Look through the data below and extract, unchanged, the lines from the one that contains "Click the migration blockers value 3" to the one that contains "Given: Select the 07.08", both included.

[Data to use]

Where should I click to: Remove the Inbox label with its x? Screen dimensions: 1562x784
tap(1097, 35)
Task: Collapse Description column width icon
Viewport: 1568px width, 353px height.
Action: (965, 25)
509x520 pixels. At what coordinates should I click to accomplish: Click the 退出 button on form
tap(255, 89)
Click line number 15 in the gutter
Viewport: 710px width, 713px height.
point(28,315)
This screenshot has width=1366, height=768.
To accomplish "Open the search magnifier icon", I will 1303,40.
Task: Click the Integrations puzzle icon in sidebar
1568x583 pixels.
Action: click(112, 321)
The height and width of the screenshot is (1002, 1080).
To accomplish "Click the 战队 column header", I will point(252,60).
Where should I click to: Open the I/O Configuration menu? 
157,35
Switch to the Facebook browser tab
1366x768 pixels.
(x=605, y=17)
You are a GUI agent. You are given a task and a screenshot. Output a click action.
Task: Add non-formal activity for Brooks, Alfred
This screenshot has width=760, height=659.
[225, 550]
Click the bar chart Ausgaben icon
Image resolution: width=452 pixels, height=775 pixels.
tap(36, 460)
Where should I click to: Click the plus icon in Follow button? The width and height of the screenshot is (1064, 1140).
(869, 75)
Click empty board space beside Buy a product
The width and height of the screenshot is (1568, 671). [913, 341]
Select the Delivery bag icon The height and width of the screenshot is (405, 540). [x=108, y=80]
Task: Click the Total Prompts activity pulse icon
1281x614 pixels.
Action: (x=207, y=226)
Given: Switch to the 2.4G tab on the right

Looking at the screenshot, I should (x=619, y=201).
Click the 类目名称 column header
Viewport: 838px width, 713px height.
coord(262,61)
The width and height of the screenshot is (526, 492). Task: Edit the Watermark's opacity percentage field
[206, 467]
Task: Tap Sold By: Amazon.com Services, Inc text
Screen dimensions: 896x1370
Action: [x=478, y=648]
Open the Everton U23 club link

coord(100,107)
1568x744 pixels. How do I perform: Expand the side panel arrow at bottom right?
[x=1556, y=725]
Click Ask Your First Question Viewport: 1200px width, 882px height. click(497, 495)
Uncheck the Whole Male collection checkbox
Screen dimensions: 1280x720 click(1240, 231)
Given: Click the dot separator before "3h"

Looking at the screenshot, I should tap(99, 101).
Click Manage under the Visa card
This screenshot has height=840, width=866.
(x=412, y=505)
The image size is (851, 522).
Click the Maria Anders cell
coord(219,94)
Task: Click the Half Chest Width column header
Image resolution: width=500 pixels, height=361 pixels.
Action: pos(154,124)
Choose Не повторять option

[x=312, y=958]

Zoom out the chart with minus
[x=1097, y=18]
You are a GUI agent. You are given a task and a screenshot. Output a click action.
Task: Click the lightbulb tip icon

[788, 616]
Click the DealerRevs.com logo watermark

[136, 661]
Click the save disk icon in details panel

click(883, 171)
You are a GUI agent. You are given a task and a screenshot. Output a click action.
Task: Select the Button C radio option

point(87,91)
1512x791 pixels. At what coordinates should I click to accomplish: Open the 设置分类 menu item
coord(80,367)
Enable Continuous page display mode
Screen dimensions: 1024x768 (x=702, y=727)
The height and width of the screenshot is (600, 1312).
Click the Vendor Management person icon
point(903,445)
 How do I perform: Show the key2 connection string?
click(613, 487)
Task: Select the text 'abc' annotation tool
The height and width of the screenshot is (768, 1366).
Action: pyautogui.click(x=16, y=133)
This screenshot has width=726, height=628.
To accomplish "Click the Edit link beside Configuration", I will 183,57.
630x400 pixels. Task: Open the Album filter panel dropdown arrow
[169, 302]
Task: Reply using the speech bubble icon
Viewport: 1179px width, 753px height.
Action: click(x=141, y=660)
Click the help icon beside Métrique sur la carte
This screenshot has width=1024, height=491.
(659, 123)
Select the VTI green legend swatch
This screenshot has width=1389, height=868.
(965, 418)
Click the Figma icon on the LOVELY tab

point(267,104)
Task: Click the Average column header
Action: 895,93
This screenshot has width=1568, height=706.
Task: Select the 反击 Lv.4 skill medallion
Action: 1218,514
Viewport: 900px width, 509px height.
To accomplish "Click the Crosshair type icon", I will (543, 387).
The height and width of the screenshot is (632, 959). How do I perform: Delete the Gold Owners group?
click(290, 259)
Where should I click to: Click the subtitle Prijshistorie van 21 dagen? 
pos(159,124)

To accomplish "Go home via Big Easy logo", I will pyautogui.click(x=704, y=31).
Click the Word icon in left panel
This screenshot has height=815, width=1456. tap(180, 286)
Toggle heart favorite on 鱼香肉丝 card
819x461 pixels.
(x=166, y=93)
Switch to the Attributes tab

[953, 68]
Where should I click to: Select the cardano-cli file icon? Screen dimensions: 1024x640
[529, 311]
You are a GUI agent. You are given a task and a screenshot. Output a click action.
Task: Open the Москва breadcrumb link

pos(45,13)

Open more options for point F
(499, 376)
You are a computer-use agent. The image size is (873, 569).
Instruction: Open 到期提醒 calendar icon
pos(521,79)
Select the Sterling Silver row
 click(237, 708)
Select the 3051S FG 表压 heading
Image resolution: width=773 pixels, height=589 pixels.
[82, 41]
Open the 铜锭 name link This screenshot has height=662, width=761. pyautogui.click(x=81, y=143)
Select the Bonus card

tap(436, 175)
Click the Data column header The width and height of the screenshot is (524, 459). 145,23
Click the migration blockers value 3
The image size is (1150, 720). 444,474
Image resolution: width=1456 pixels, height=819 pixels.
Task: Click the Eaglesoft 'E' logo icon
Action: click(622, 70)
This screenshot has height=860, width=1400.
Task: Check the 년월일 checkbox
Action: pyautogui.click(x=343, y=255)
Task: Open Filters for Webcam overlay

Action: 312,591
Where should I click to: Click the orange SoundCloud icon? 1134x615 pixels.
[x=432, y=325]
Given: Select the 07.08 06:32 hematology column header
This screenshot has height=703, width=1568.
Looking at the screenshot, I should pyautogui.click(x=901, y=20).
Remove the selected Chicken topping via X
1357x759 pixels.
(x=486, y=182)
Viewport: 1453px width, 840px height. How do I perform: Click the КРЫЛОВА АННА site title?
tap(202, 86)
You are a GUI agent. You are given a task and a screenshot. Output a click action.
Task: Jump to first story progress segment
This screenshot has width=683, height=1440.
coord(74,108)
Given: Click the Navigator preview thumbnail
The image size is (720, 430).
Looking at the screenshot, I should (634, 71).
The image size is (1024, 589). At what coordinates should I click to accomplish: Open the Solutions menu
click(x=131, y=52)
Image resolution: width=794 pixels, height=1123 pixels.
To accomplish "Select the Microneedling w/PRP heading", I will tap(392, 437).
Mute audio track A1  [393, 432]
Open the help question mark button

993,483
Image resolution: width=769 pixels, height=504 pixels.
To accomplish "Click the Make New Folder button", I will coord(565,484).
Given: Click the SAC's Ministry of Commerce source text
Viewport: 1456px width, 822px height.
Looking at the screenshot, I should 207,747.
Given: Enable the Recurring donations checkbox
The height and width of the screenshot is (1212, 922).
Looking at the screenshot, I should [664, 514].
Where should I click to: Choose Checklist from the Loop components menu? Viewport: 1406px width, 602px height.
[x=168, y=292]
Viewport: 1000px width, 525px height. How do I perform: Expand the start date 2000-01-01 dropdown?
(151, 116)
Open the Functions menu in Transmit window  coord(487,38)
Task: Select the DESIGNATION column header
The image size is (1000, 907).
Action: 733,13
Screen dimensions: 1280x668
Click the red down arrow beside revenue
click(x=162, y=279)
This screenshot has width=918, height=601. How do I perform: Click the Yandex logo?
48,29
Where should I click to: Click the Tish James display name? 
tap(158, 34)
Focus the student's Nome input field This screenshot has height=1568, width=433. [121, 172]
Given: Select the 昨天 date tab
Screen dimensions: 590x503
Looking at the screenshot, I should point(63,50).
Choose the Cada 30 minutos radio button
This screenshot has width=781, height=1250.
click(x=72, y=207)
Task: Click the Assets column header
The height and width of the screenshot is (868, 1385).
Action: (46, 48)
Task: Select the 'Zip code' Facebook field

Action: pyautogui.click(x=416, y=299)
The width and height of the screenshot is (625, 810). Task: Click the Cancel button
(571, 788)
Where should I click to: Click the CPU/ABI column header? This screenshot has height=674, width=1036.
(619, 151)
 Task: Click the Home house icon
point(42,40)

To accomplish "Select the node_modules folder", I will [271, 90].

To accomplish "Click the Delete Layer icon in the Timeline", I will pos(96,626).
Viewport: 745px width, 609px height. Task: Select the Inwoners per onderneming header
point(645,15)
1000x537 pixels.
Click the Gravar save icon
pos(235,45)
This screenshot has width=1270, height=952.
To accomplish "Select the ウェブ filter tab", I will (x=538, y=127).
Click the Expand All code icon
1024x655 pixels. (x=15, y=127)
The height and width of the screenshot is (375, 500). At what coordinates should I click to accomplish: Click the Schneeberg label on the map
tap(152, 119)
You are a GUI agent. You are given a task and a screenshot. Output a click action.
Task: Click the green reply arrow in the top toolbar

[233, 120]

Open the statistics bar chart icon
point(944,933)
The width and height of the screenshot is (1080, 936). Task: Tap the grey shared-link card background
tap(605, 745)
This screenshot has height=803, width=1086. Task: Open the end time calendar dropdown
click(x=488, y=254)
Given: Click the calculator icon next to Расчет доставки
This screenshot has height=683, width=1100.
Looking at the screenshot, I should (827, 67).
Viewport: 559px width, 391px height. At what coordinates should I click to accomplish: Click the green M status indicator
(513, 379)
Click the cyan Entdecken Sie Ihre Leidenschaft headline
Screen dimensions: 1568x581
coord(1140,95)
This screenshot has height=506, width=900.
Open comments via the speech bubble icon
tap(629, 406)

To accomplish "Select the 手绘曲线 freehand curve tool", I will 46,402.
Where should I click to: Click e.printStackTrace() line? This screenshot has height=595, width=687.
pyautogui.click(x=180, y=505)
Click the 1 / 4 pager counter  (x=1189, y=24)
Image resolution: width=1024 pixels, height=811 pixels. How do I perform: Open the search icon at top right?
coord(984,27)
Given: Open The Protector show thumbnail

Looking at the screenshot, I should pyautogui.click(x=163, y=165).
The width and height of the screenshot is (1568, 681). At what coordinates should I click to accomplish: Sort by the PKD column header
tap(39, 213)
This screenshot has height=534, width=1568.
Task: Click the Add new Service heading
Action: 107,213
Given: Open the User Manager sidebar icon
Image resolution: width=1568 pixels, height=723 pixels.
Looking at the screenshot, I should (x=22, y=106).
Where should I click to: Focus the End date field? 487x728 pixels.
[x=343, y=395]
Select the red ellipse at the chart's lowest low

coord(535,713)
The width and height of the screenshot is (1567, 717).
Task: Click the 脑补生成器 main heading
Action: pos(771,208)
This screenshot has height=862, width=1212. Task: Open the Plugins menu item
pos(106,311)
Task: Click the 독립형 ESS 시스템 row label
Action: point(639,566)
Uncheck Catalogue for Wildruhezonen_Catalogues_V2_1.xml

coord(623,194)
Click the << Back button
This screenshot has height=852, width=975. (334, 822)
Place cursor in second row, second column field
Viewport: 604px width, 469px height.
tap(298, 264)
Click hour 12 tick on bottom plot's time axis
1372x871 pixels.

[/Data to use]

▸ **Completed task**
Click the migration blockers value 3
The image size is (1150, 720). 444,474
Image resolution: width=1456 pixels, height=819 pixels.
Task: Click the Eaglesoft 'E' logo icon
Action: click(622, 70)
This screenshot has height=860, width=1400.
Task: Check the 년월일 checkbox
Action: pyautogui.click(x=343, y=255)
Task: Open Filters for Webcam overlay

Action: 312,591
Where should I click to: Click the orange SoundCloud icon? 1134x615 pixels.
[x=432, y=325]
Given: Select the 07.08 06:32 hematology column header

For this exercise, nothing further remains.